AUGUSTA — The Maine Senate approved a bill from Senate President Troy Jackson, D-Allagash, to protect Maine trucking jobs in a vote of 24-9 on Wednesday. LD 188, “An Act Regarding the Transportation of Products in the Forest Products Industry” would fine large trucking companies and landowners for failing to follow federal cabotage laws.
“It’s simple. All Maine truckers and loggers are asking for is that federal laws be enforced so they can do their jobs. A vote against this bill is a vote against Maine jobs, and loggers in the Maine woods won’t forget it,” said President Jackson. “Large landowners have continued to flout federal law so they pay low wages and grow their bottom-line. With this bill, we have an opportunity to hold violators accountable and protect Maine trucking jobs.”

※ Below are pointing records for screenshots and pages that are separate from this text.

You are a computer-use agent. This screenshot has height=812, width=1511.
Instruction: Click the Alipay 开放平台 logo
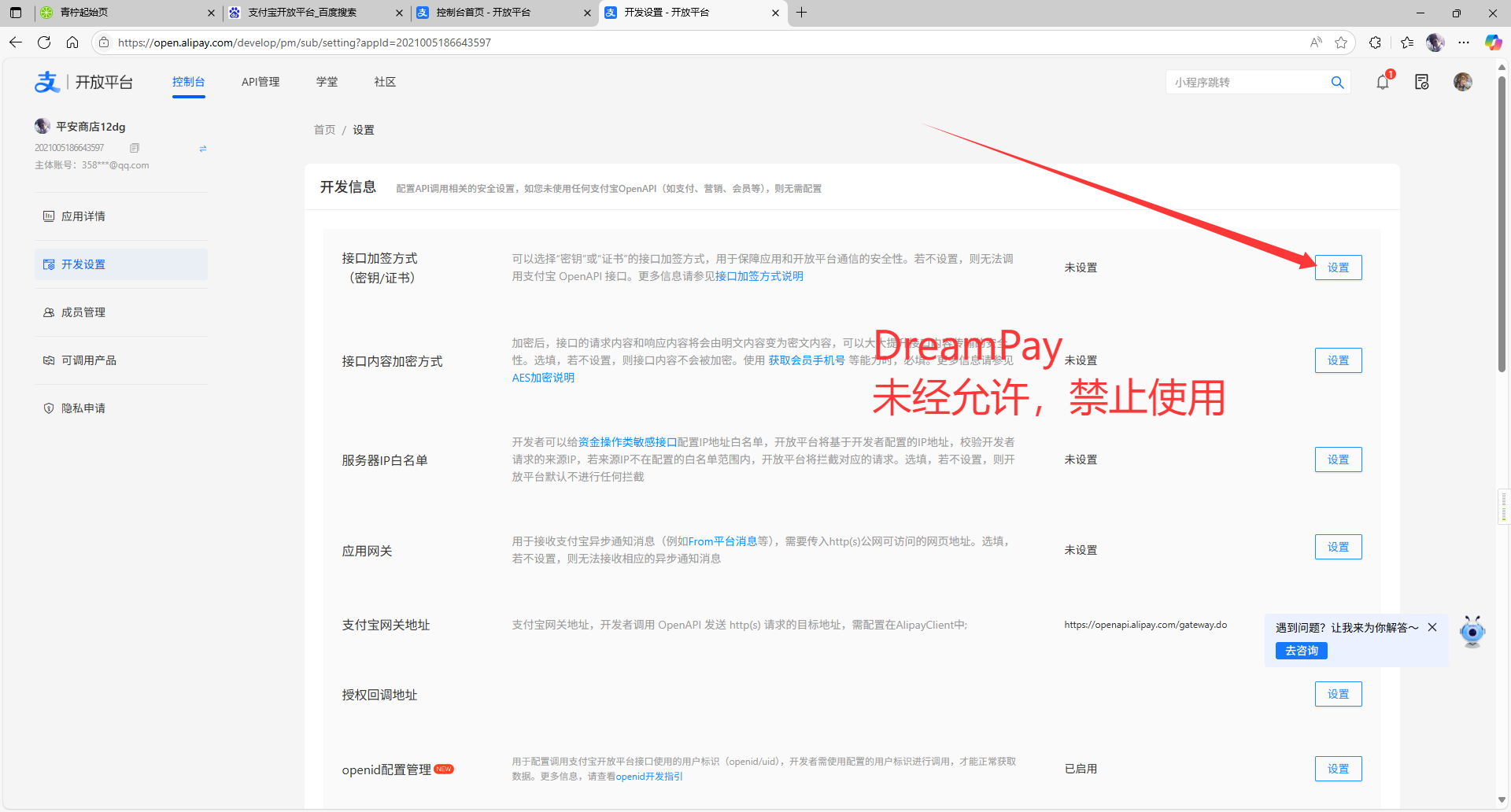click(83, 82)
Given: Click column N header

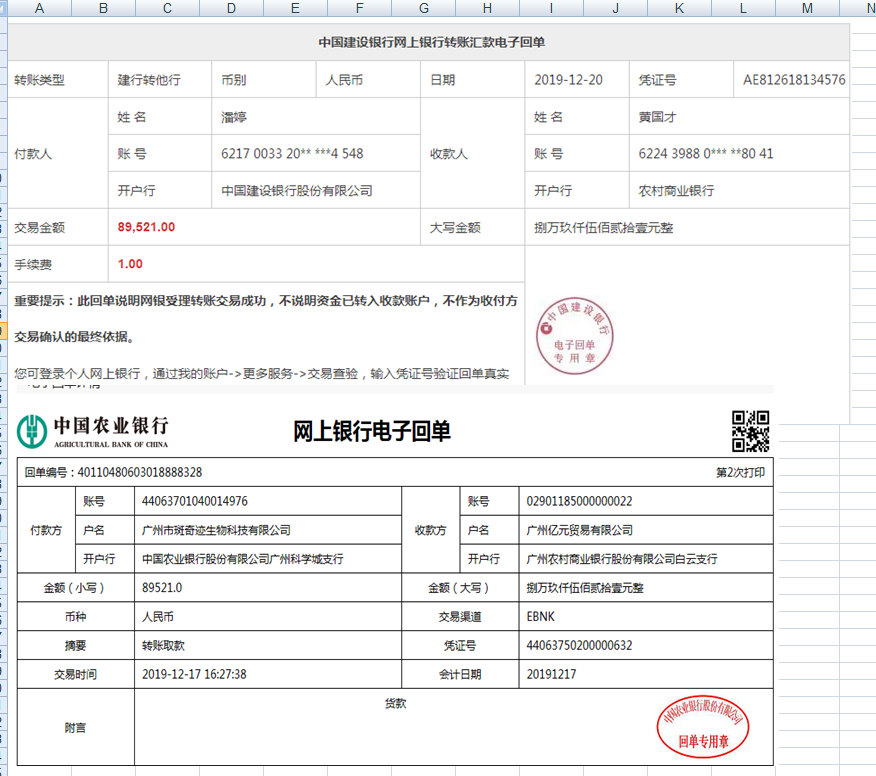Looking at the screenshot, I should 861,9.
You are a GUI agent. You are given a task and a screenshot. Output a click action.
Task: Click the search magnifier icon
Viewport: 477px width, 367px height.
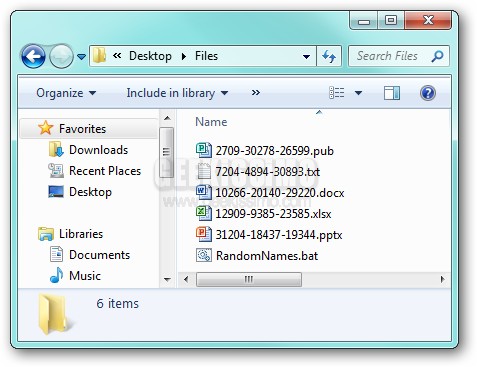[x=437, y=56]
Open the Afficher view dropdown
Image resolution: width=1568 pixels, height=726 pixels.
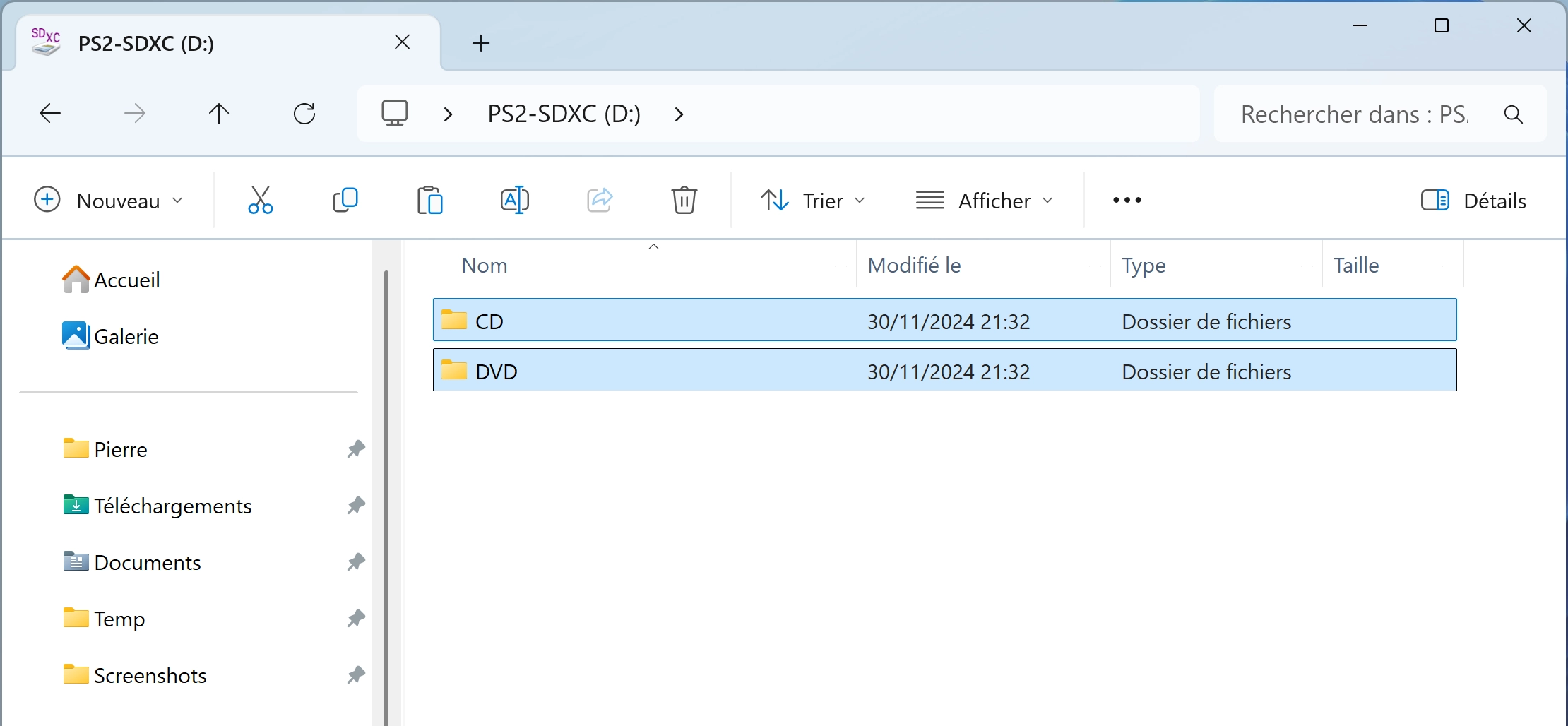point(985,201)
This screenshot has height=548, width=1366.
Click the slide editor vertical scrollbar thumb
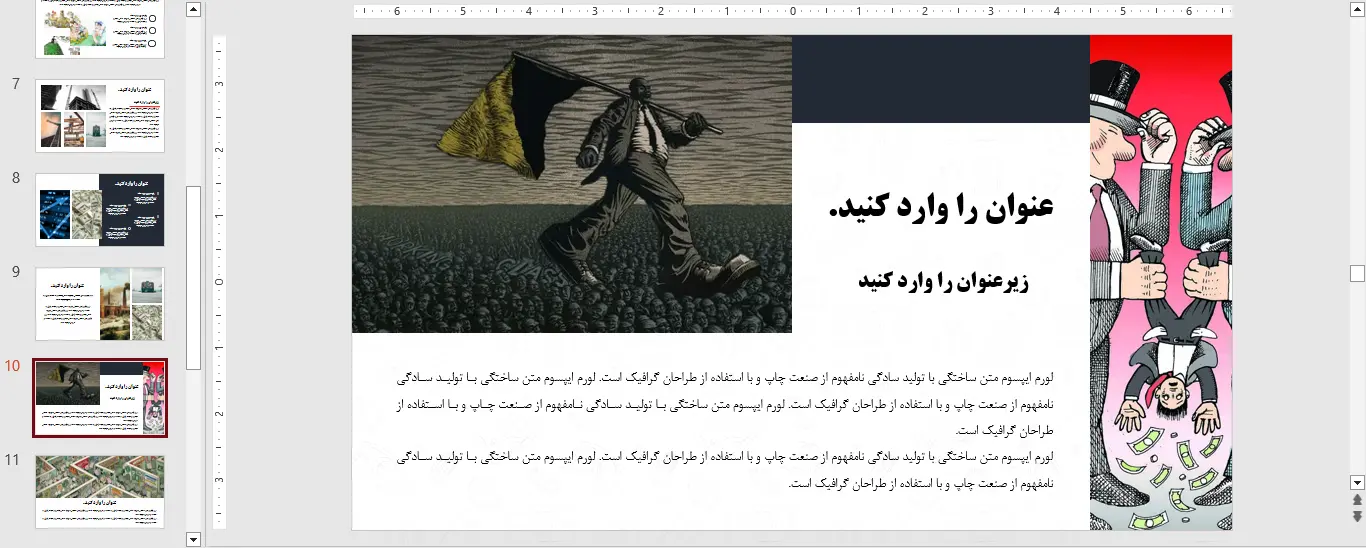click(1357, 273)
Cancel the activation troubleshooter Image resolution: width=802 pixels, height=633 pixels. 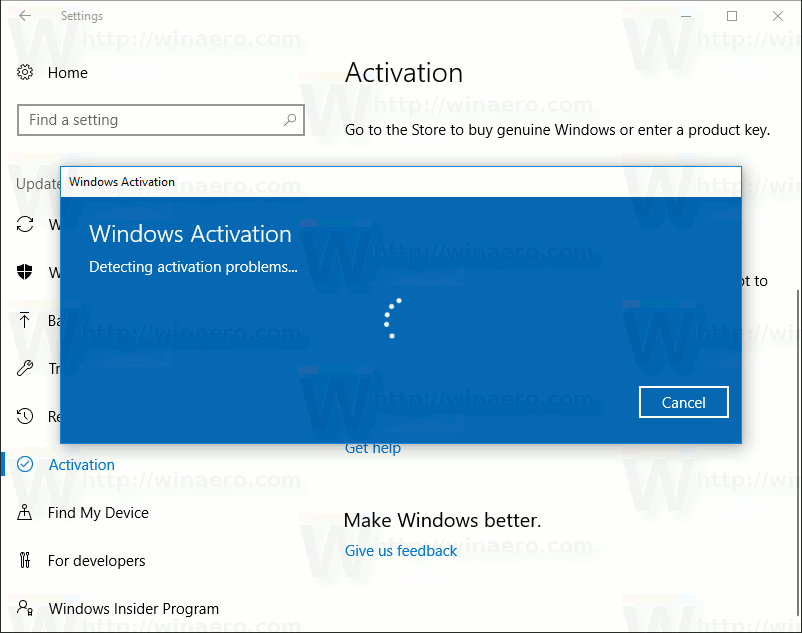tap(683, 402)
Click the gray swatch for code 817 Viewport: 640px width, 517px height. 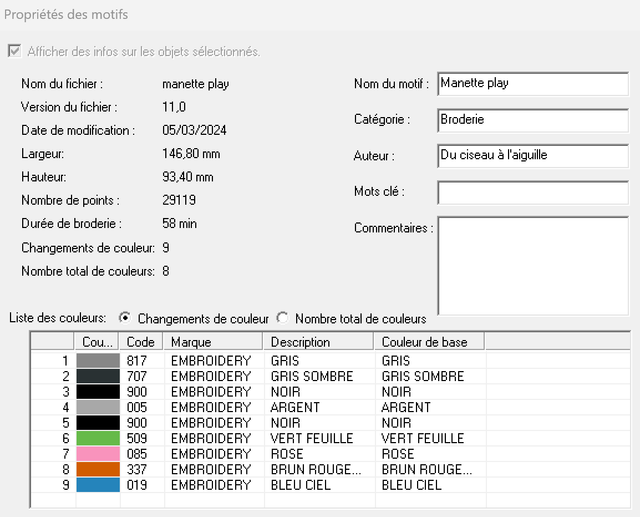[x=98, y=361]
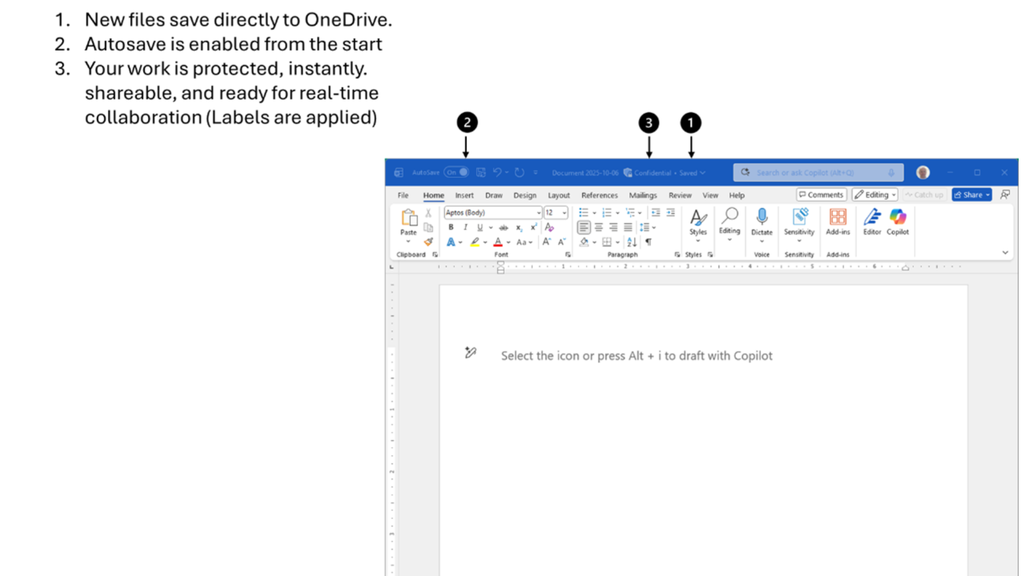Toggle Italic formatting in the Font group
Viewport: 1024px width, 576px height.
click(x=465, y=228)
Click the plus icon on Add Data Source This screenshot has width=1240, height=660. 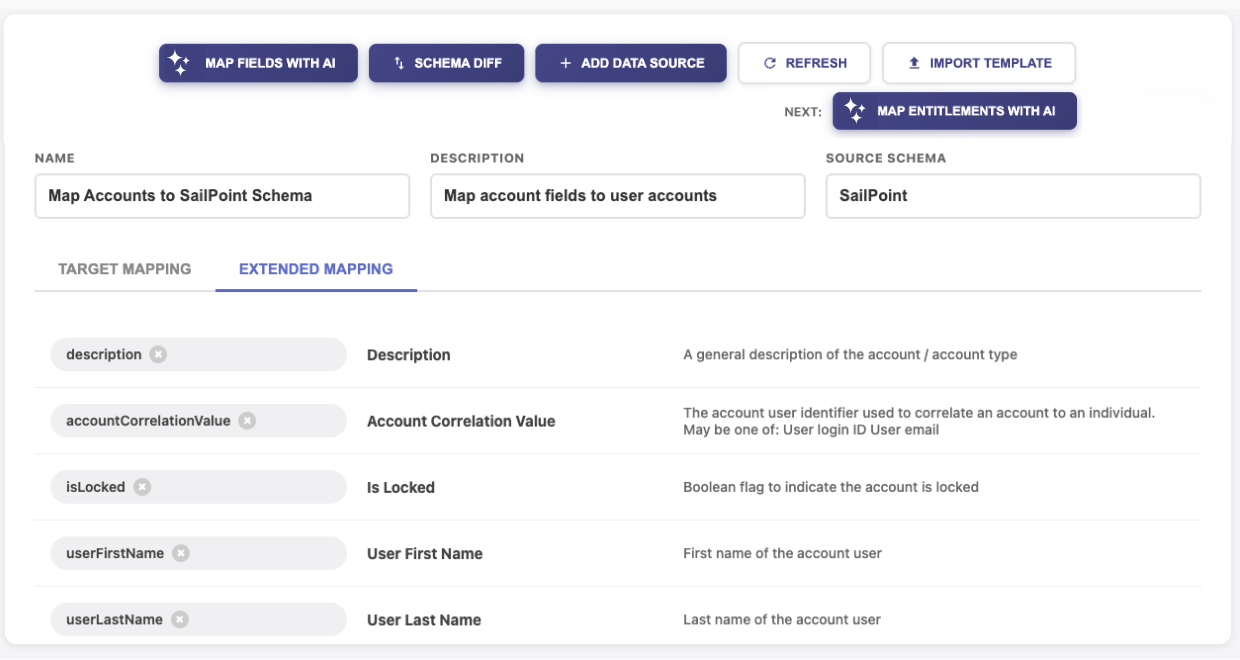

The term “cabotage” refers to point-to-point truckloads in the United States. Under federal law, Canadian drivers are allowed to deliver international shipments into the US and then pick up a load to be delivered back to Canada. However, at no time can a driver deliver their initial load in the US, pick up a subsequent load in the US and deliver that load to another destination within the country.
In the Maine woods, large landowners use Canadian truck drivers to deliver loads within the state at a cheaper rate, which violates federal cabotage law, depresses the wages and eliminates Maine trucking jobs. Canadian drivers can perform the same job as Maine truck drivers at a cheaper rate due to a favorable exchange rate and their national health care system.
LD 188 would apply to any landowner who owns 50,000 or more acres of forest land. The penalty takes effect after three violations of federal cabotage law.
LD 188 will now go to the House for additional votes before returning to the floor of the Senate for enactment.